▸ **Material supplied**:
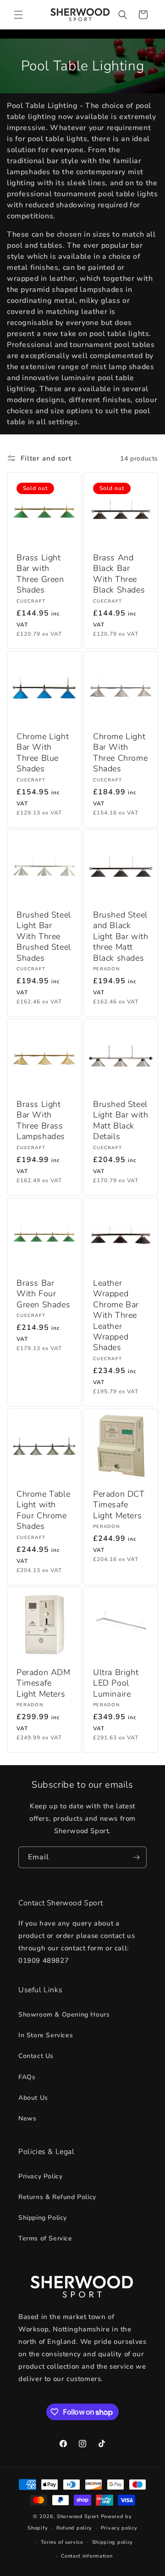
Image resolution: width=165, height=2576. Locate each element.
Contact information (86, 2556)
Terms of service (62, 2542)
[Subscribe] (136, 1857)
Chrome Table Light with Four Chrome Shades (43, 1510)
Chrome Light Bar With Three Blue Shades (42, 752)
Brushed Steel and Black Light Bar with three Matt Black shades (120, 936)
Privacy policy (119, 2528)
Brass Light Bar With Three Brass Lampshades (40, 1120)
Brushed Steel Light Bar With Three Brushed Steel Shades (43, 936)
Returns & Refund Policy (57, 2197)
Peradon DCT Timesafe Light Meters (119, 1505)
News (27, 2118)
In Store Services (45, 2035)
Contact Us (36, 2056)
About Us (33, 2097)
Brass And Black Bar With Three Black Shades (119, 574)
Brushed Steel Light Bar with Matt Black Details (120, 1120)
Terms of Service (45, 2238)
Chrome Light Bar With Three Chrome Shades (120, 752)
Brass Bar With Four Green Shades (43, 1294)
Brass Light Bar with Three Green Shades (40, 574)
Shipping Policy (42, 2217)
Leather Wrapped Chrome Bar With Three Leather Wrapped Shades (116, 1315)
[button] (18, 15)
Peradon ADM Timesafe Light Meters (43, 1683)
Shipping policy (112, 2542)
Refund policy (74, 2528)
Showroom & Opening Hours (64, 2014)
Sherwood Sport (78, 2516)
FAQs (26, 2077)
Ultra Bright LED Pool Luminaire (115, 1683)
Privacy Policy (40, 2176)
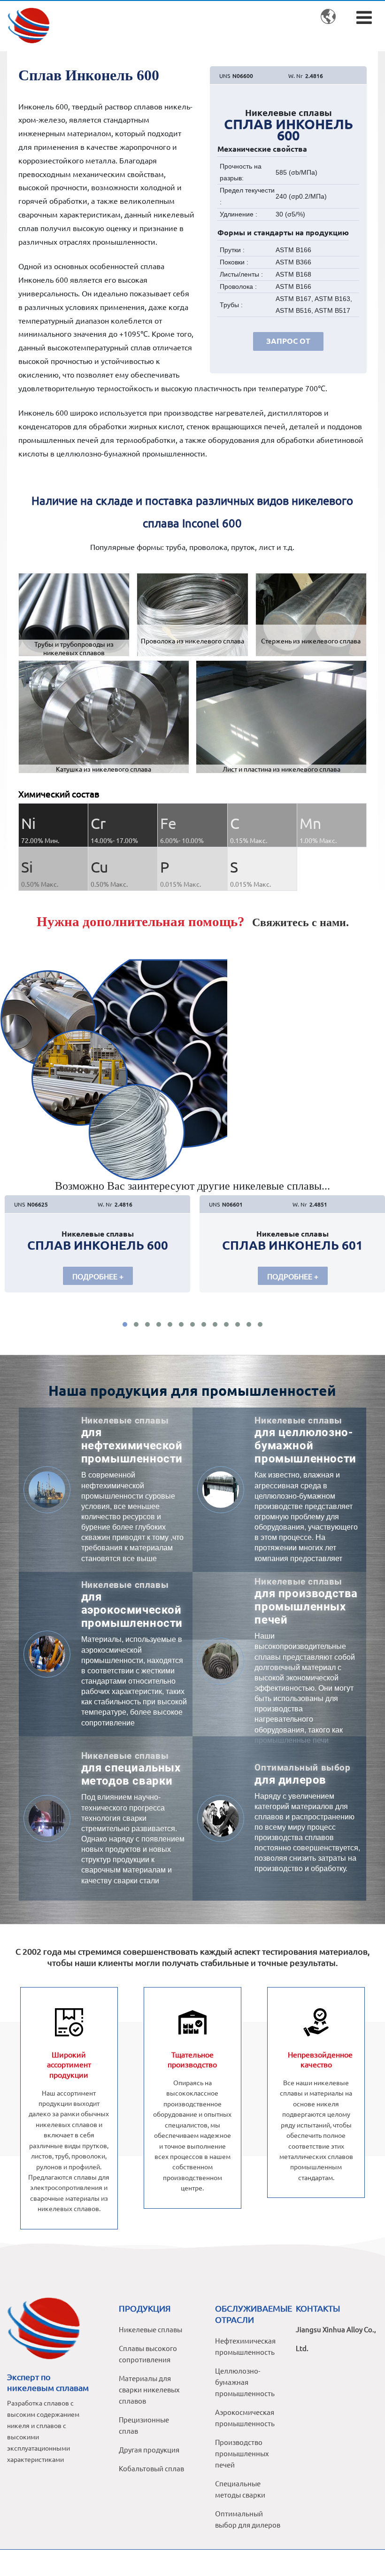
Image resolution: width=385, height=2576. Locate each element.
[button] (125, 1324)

▸ **Exercise requirements**:
If a line in the entries above contains the word "Peradon", copy it.

▸ **Output of the exercise**:
Peradon DCT Timesafe Light Meters (119, 1505)
Peradon ADM Timesafe Light Meters (43, 1683)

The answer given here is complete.